Peppery, add at end for fresh crunch
Bok choy is the gold standard wok green — its hollow stems char beautifully where watercress's slender ones scorch. Separate 1 cup into stems (quarter lengthwise) and leaves; sear stems 60 seconds at smoke point until flame-kissed edges appear, then add leaves for a 20-second toss. Bok choy carries less pepper than watercress; finish with 1/2 tsp chili oil at the plate to restore the bite the wok heat mellows.
Bright herbal flavor; very different from watercress's peppery bite, use in Asian dishes
Watercress in a wok needs a smoke point of 450°F and contact time under 30 seconds — any longer and you get a waterlogged slump instead of the blistered, crisp-edged leaves that define wok hei. Heat a carbon-steel wok until it smokes, add 1 tbsp peanut oil (refined, smoke point 450°F), then immediately toss in minced ginger and garlic for 10 seconds before piling in 4 cups watercress.
Toss constantly with two spatulas so the leaves sear rather than steam; high heat and constant motion are what char the stem edges while leaving the leaf centers bright. The sizzle should be aggressive — if it goes quiet, your pan dropped below 400°F and the greens will release water and stew.
Unlike watercress in pasta, which you wilt off-heat in gentle residual warmth, stir-fry deliberately blisters the leaves with flame-kissed edges.
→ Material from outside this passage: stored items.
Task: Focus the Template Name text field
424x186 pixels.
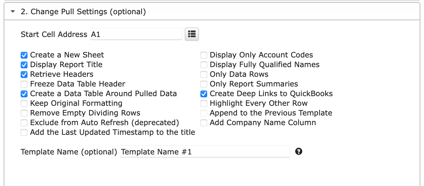Action: (x=205, y=152)
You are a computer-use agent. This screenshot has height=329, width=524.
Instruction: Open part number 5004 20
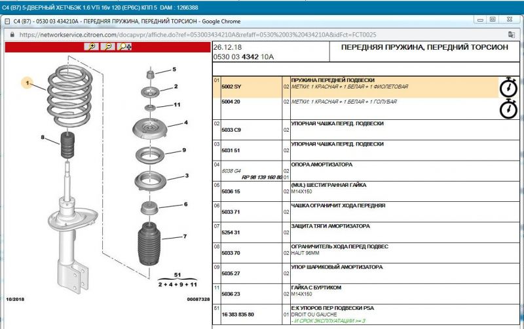point(231,102)
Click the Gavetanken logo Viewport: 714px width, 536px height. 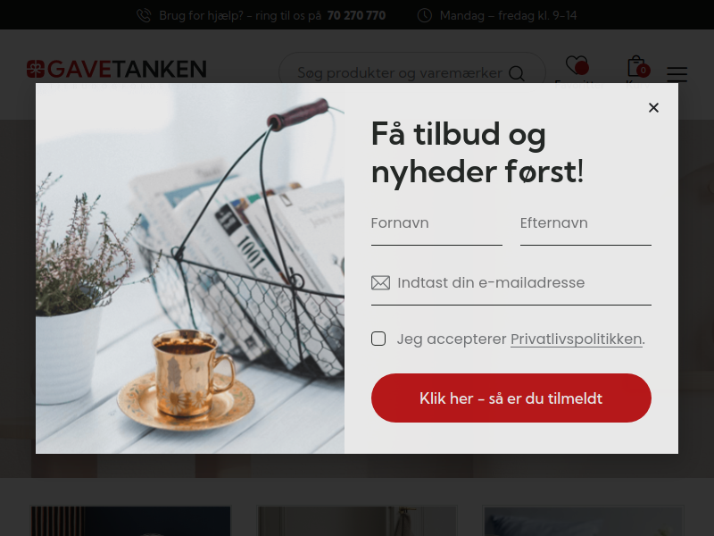click(117, 70)
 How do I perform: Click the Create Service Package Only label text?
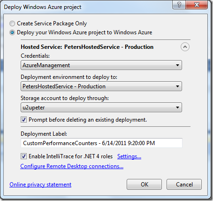click(x=52, y=23)
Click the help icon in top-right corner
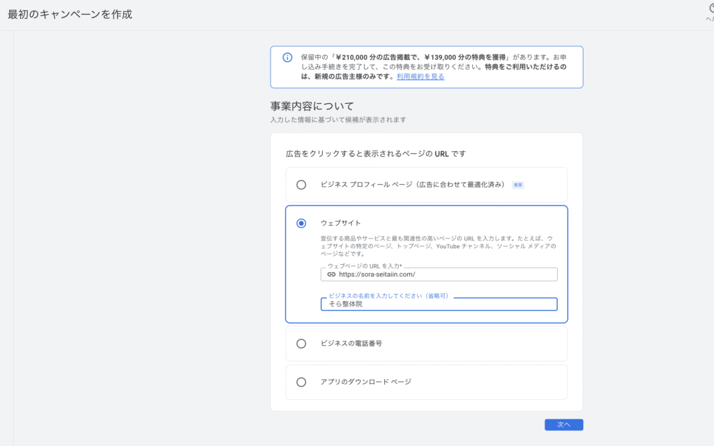Screen dimensions: 714x446 click(x=711, y=9)
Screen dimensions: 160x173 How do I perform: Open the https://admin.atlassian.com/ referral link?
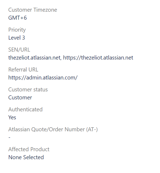tap(43, 78)
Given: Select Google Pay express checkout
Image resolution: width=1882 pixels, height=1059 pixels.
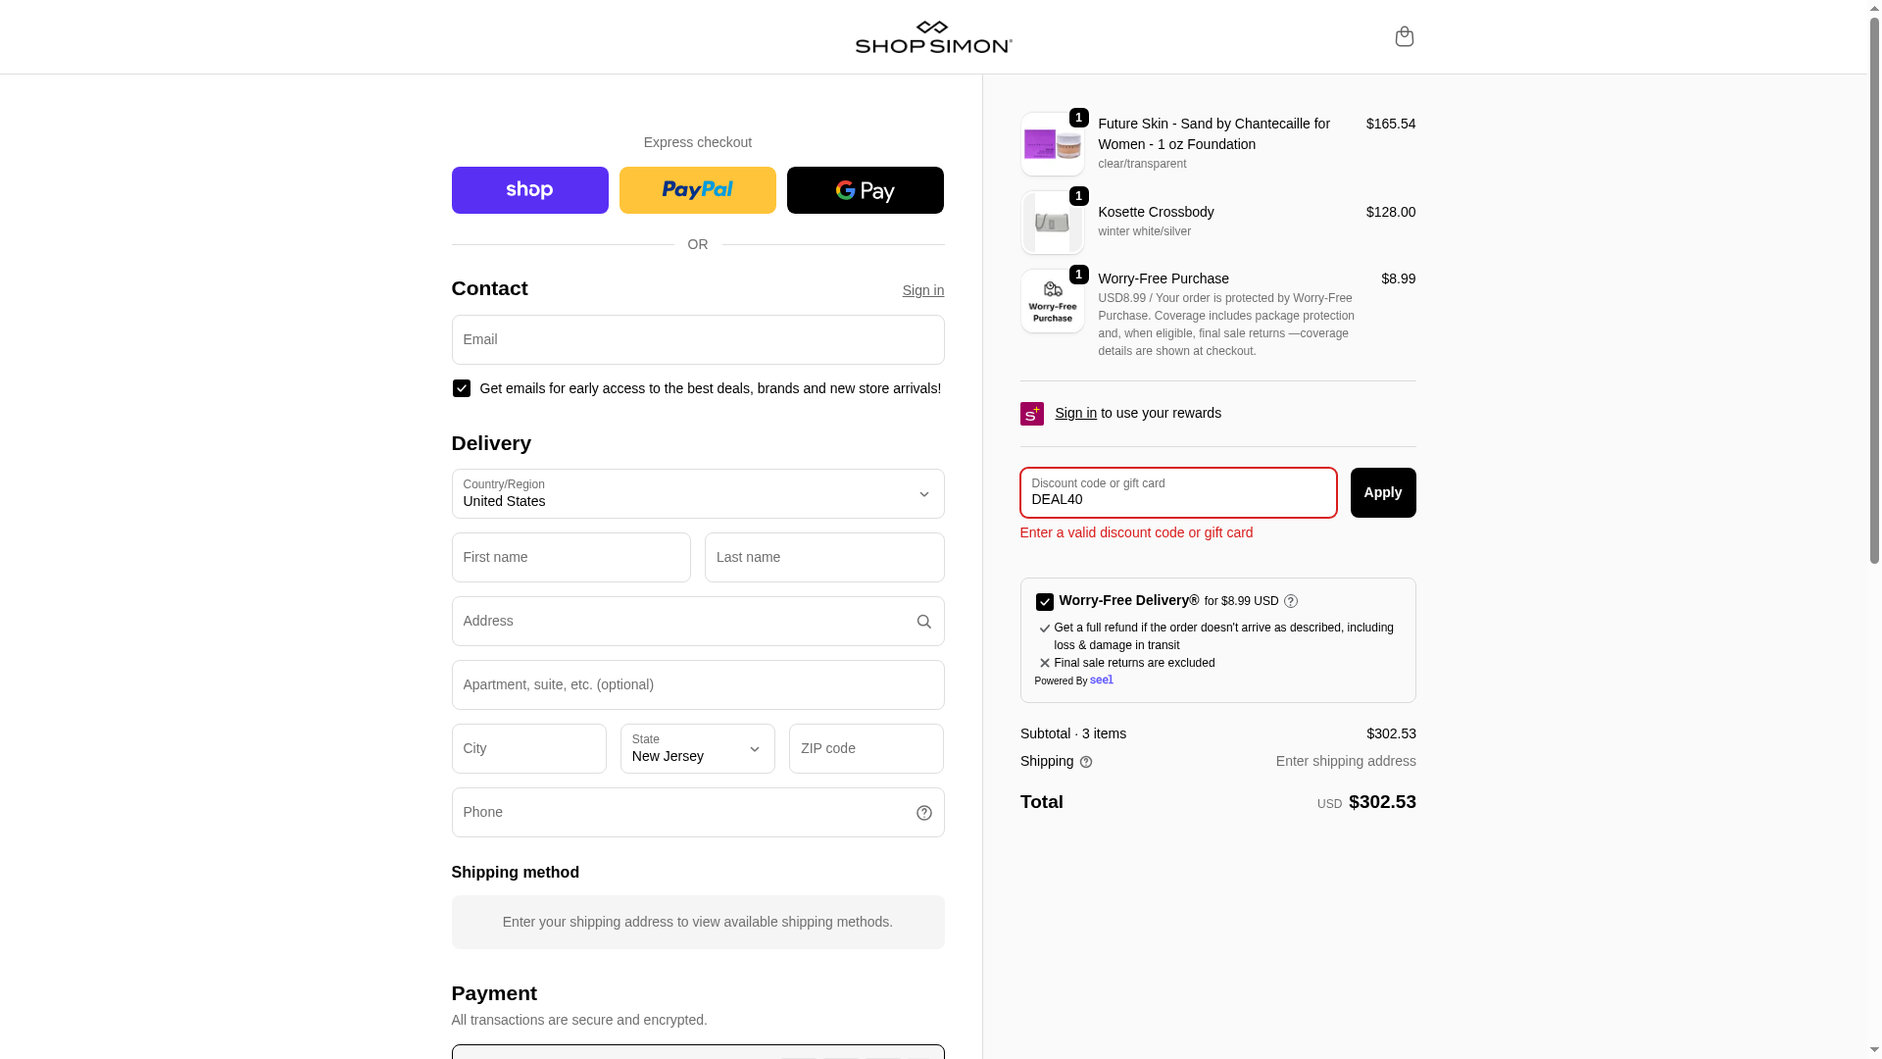Looking at the screenshot, I should point(866,190).
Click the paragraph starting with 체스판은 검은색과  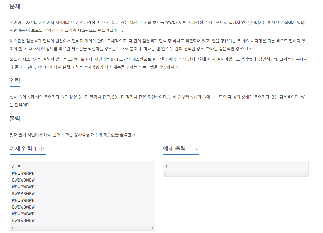[x=159, y=45]
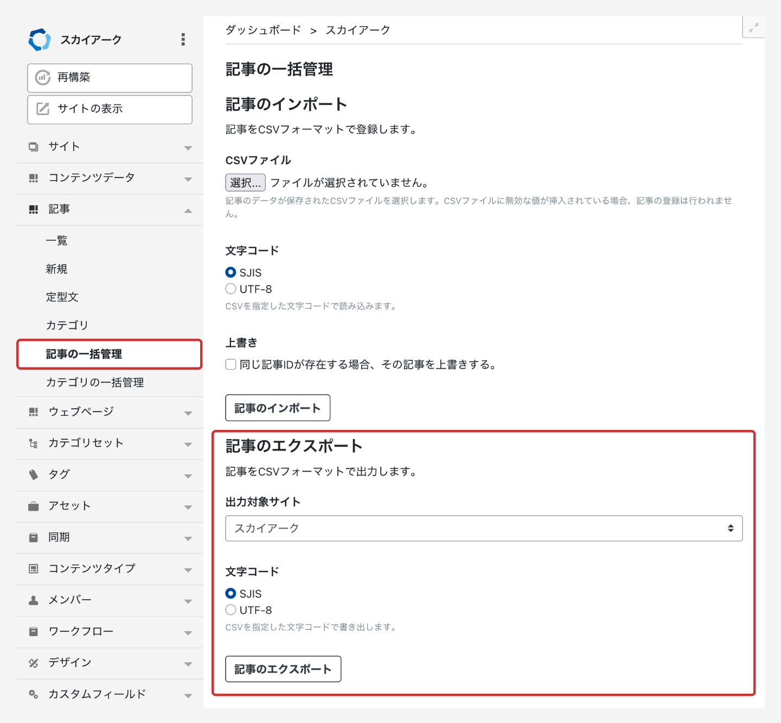Click the アセット briefcase icon
The image size is (781, 723).
point(34,506)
Finish with a 1-tsp splash of shaoxing wine on the wok's rim so it flashes into aromatic steam, toss twice more, and plate within 15 seconds.
Season with soy at the plate, not in the wok, to preserve the quick-cook crispness.
Don't use butter or olive oil — their smoke points below 400°F break down before the wok hits searing temperature and give you soapy-tasting greens.
Avoid overcrowding the wok past 4 cups of watercress per batch; the pile drops pan temperature below 400°F and the leaves steam-stew instead of charring.
Skip the soy sauce in the wok itself — soy burns to bitterness on 450°F steel in under 5 seconds; finish with soy at the plate to preserve the quick sizzle.
Don't stop tossing; watercress that sits still for 10 seconds at high heat scorches on one side and stays raw on the other, ruining the crisp edge.
Measure oil at 1 tbsp for 4 cups of greens — more than that and the leaves slick out instead of searing against hot steel for that flame-kissed char.